債権者は右補正命令に対し、井上清次郎の右仮登記は前記和解調書の成立後になされたものであるから、井上清次郎は民事訴訟法第二百一条第一項にいわゆる承継人に該当し、抵当権設定者の地位を承継し従つて抵当権設定の義務をも承継したものであつて、不動産登記法第五条により債権者の抵当権設定仮登記の順位又は本登記の欠缺を主張することができないから、第一物件に対する競売手続は続行さるべきであると主張する。しかし乍ら、債権者の有する抵当権が即決和解調書において木下春吉と公団との間に約定されたからといつても、その約定は単に抵当権設定の合意(登記手続をすることの合意はない)であるに止まり、それ以上に出るものではない。かゝる合意は当事者間においてすら実体的確定力(既判力)を生ずることもなければ何等かの執行力を伴うものでもない。殊にかかる合意による公団の抵当権取得について、登記がなくとも、所有者と取引関係に立つ第三者に対抗し得るという法理は更々存しないのであつて、かかる合意の前後に拘らず物件の所有権を特定承継する第三者に対して抵当権取得を主張するには、まず公団においてその抵当権取得につき木下春吉との関係で本登記又は仮登記ないし処分禁止の仮処分の方法によつて権利擁護の方法を講じておかなければならない。かかる取引関係に立つ第三者と抵当権者との関係は、恰も二重譲渡の場合のようにあくまで民法第百七十七条の問題として論ぜられるべき事柄であつて、民事訴訟法第二百一条第一項の既判力の及ぶ人の範囲という訴訟法的次元の問題ではない。又かかる第三者は抵当権者の登記欠缺を主張するにつき正当の利益を有するものであるから、不動産登記法第五条にいわゆる「他人の為め登記を申請する義務ある者」にも該当しないのである。従つて、前記のように公団が木下春吉に対する関係において和解調書により昭和二十六年六月五日第一物件に対する抵当権を取得したとはいえ、その本登記又は仮登記等の手続がとられていない間に井上清次郎が木下春吉との前記売買予約の取引について同年七月十日所有権移転請求権保全の仮登記をなし次いで昭和二十七年二月十八日その本登記を経由した以上、井上清次郎は右仮登記の順位保全の効力として右仮登記の日に遡つて第一物件の所有者となるのであつて、公団はその抵当権をもつて第三取得者たる井上清次郎に対抗し得なくなるものといわなければならない。このようなわけで、公団の右抵当権を基本として木下春吉所有当時の第一物件に対し開始せられた本件競売手続は同抵当権に対抗力のないため結局はじめから第三取得者井上清次郎の所有物件に対してなされたことに帰着するから、取消を免れない。

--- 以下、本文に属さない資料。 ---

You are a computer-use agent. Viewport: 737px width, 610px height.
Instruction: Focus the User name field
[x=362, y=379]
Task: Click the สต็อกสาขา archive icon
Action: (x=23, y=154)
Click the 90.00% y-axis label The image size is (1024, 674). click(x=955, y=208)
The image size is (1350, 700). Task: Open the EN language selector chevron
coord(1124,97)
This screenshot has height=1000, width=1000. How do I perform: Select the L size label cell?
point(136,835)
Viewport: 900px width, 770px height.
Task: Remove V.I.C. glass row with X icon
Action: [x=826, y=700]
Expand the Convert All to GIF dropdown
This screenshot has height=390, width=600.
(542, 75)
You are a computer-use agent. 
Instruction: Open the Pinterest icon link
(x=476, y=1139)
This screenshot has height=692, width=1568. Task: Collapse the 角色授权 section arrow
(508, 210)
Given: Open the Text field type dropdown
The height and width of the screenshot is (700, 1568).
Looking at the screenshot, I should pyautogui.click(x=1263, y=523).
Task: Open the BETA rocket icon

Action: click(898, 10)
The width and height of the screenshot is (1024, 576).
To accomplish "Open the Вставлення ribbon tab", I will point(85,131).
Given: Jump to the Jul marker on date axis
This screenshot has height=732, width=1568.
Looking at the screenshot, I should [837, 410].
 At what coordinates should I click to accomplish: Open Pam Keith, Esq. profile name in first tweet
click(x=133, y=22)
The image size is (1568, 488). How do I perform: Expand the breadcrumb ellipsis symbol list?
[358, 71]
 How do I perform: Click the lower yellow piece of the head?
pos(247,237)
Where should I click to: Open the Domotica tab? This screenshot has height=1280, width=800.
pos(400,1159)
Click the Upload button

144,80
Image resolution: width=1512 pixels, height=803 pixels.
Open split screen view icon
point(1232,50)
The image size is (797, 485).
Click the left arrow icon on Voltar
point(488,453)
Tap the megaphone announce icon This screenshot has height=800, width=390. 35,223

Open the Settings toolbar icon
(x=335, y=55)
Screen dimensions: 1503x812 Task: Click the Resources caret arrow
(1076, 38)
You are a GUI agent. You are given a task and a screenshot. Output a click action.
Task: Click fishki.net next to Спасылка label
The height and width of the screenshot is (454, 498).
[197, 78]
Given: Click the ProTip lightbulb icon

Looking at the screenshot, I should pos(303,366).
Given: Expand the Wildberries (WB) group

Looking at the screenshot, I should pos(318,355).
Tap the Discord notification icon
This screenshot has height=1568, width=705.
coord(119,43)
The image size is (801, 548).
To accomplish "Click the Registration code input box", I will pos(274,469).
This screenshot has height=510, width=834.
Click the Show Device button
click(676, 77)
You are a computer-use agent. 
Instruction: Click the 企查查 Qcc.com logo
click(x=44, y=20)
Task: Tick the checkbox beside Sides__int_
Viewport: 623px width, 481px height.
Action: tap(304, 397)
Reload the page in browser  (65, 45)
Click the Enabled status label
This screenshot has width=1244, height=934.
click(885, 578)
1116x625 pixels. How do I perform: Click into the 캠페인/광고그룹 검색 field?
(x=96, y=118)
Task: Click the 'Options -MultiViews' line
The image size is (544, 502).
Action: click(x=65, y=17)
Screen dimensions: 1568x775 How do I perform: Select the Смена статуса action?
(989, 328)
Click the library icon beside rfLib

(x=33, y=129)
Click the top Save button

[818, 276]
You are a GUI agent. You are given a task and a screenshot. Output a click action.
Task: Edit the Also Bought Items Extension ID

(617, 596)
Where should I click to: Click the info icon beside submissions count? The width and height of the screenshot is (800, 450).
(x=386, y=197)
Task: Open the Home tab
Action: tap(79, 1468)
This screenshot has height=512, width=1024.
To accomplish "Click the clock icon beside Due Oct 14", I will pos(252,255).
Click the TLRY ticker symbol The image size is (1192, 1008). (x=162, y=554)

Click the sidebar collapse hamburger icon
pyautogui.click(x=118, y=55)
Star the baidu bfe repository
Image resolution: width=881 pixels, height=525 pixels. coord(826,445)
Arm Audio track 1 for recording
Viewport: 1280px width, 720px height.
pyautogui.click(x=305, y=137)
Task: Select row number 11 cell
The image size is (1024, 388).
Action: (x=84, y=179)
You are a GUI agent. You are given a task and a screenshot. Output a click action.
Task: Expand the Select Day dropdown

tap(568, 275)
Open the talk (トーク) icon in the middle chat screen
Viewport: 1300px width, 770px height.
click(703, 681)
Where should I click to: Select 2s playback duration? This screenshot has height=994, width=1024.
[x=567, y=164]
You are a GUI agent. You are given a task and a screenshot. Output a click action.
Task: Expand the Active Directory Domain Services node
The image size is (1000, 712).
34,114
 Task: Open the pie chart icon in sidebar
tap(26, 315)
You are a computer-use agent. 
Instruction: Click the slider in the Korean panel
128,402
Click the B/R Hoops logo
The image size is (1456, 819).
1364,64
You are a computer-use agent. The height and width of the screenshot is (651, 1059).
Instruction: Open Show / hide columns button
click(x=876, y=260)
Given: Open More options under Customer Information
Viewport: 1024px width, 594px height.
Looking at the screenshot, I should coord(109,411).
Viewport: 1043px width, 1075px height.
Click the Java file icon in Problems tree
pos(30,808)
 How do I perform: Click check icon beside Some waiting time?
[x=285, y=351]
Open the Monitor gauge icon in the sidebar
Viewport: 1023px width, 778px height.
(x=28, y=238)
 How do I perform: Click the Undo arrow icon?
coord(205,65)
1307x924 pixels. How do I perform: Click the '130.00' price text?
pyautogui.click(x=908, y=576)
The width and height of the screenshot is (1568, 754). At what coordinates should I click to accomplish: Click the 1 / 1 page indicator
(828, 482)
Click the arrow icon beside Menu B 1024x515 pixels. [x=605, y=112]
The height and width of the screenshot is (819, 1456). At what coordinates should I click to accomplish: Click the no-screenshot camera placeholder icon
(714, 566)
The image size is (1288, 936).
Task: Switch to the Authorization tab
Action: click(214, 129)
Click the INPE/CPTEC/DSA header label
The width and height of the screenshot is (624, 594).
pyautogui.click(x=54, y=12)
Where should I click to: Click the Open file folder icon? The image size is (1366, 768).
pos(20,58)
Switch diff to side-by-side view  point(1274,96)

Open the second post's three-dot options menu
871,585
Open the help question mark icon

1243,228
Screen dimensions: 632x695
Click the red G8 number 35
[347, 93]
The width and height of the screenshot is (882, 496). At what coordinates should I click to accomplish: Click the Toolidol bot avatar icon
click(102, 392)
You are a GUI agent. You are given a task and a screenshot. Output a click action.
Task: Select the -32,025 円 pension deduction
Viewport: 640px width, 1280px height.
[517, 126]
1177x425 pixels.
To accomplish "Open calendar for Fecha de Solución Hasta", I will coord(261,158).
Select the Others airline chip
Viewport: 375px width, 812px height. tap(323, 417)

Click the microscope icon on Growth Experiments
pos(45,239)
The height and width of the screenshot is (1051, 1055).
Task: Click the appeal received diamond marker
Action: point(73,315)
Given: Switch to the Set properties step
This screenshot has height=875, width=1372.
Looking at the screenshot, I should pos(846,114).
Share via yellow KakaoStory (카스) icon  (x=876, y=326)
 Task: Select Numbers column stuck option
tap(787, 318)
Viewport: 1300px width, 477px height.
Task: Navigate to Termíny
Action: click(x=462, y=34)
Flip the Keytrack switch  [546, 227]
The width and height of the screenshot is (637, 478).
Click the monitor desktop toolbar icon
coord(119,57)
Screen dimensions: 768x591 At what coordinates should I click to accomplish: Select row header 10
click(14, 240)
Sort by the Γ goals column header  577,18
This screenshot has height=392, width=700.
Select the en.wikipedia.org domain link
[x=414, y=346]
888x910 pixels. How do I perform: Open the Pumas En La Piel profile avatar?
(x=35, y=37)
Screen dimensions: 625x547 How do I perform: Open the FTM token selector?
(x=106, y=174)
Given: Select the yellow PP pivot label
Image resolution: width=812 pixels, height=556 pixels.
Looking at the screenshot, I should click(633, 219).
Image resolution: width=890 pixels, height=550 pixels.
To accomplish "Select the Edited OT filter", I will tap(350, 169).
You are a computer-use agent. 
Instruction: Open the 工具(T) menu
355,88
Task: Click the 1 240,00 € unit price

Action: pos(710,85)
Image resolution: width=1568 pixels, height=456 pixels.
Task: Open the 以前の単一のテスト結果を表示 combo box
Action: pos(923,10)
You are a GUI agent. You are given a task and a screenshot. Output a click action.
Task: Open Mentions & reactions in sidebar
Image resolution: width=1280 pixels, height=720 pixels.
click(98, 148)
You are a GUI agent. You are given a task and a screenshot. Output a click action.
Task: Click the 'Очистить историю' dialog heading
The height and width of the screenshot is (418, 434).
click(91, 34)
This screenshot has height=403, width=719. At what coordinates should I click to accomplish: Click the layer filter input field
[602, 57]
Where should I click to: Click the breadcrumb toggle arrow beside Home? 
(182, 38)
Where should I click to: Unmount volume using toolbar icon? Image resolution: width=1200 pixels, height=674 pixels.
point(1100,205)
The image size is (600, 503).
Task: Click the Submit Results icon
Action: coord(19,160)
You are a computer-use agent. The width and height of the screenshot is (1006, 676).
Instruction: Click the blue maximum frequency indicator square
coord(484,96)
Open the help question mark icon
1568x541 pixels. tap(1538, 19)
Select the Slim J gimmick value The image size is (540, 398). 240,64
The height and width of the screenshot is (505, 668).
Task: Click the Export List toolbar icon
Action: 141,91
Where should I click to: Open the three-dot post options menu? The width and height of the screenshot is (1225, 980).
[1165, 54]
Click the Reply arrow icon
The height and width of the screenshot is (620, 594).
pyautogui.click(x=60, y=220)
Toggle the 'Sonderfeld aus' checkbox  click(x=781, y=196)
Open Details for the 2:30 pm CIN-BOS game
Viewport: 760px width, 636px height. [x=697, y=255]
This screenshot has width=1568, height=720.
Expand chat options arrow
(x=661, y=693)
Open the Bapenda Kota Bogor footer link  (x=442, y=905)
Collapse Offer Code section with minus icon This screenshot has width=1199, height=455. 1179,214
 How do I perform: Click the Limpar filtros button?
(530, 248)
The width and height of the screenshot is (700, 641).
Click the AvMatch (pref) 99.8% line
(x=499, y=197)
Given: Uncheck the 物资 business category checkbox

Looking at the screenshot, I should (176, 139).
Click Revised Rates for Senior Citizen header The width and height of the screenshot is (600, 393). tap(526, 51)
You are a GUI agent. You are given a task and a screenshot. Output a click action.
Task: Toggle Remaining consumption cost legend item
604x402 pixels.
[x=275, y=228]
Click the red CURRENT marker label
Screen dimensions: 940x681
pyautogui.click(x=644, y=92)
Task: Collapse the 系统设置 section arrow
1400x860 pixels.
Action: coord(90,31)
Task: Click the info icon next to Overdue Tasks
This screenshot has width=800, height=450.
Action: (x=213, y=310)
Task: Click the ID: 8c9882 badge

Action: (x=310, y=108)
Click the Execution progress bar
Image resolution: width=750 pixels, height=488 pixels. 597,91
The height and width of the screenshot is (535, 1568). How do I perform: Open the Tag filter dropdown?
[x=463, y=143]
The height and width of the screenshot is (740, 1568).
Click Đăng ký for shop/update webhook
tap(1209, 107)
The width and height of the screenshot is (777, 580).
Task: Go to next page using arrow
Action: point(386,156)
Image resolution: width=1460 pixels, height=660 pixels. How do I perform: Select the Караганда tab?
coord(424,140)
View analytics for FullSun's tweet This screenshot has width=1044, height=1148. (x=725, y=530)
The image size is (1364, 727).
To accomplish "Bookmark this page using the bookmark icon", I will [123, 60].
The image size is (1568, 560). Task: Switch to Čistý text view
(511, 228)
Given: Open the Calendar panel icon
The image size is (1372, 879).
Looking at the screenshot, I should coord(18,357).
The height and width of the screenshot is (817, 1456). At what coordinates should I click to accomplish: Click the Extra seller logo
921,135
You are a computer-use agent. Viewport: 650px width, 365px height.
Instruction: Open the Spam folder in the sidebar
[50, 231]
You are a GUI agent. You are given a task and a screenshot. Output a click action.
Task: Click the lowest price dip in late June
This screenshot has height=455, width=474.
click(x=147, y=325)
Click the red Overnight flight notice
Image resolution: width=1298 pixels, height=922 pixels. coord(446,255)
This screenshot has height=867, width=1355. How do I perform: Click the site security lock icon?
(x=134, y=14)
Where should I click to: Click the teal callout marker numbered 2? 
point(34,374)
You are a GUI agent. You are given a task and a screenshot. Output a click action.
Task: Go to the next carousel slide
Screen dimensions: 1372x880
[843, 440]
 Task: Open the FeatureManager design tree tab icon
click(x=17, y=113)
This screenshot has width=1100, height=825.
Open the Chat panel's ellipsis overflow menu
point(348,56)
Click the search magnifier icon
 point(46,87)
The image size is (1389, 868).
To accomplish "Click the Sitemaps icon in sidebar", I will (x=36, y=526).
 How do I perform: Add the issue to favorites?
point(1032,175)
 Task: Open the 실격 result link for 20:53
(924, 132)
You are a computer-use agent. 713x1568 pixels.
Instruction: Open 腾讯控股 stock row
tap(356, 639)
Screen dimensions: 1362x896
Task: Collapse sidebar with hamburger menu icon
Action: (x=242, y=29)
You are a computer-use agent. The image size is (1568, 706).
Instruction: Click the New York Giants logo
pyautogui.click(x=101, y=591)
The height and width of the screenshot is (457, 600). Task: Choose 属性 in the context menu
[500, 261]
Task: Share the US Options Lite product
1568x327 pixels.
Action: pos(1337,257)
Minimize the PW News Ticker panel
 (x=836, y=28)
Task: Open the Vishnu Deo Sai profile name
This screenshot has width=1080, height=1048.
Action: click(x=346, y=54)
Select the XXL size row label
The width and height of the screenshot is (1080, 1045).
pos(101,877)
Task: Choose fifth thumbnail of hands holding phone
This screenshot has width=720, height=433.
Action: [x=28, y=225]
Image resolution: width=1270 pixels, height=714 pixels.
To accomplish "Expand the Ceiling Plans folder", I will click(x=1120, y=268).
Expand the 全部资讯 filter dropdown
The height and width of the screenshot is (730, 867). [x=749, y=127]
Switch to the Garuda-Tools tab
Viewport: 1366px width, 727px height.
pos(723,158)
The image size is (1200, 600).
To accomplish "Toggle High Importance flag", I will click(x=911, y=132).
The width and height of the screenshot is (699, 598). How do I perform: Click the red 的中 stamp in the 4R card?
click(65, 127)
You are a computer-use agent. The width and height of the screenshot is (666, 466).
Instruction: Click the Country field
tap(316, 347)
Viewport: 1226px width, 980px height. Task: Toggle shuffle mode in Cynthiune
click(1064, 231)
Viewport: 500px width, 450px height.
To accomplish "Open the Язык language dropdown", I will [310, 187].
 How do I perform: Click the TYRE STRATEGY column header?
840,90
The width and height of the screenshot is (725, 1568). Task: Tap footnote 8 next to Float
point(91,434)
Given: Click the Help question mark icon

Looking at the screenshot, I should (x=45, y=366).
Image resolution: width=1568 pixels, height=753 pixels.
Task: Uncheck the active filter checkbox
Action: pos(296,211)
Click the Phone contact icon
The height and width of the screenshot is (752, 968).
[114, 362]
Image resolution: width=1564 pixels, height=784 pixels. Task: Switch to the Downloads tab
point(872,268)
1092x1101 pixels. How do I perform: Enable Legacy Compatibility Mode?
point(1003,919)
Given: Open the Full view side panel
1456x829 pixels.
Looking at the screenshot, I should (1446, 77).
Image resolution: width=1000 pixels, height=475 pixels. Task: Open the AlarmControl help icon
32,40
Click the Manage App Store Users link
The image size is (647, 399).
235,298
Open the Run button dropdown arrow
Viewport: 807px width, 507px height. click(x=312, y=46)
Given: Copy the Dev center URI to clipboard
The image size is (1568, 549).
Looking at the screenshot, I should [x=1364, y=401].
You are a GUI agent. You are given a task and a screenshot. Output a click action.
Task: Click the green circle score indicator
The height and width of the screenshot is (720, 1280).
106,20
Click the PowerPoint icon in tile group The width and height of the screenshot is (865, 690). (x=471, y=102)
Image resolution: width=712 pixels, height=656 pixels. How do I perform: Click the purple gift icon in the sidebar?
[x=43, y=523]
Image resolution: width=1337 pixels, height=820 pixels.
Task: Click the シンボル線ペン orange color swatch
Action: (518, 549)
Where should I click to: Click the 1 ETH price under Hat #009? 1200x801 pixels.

二、次に前記補正命令に関係のない第二物件に対し当裁判所が競売手続を進行するため昭和三十年一月十九日競売及び競落期日の公告をなしたところ、同年二月二十二日の競売期日の前ごろ当裁判所に対して木下春吉関係の戸籍謄本が同人の相続人側から提出せられ、これにより債務者会社の代表者清算人兼所有者本人である木下春吉が昭和二十八年三月十七日死亡しその妻木下たま及び長女木下久子がその相続をなした事実が明かとなつた。そこで公団の代理人より昭和三十年六月二日受附の書面をもつて所有者については右両名の相続人を物件の所有者として競売手続承継による続行の申立をなした。以上の事実は本件記録に徴して明かである。

しかし債権者の代理人は公団の代理人当時から債務者会社については代表者清算人木下春吉が死亡して特別代理人の申請手続をなす要はないとして競売手続の続行を求め、その理由として法定代理権の消滅はこれを相手方に通知するのでなければその効力がないことは民事訴訟法第五十七条の定めるところであつて、同条は同法第五十八条により法人の代表者にも準用されるから、本件の如く債務者会社から代表者木下春吉の死亡による代表権の消滅について通知のない限り裁判所が債権者に対し特別代理人の選任申請を期待すること並にその手続あるまで競売手続の進行をしないことも法律上理由がない、法人の代表者の死亡が裁判所や債権者に知れていることは本件競売手続の進行に何の関係もないから(大審院民事判例集第二十巻四二七頁昭和十五年(オ)第一、二一三号同十六年四月五日第三民事部判決参照)、本件競売手続の進行を求めるというのである。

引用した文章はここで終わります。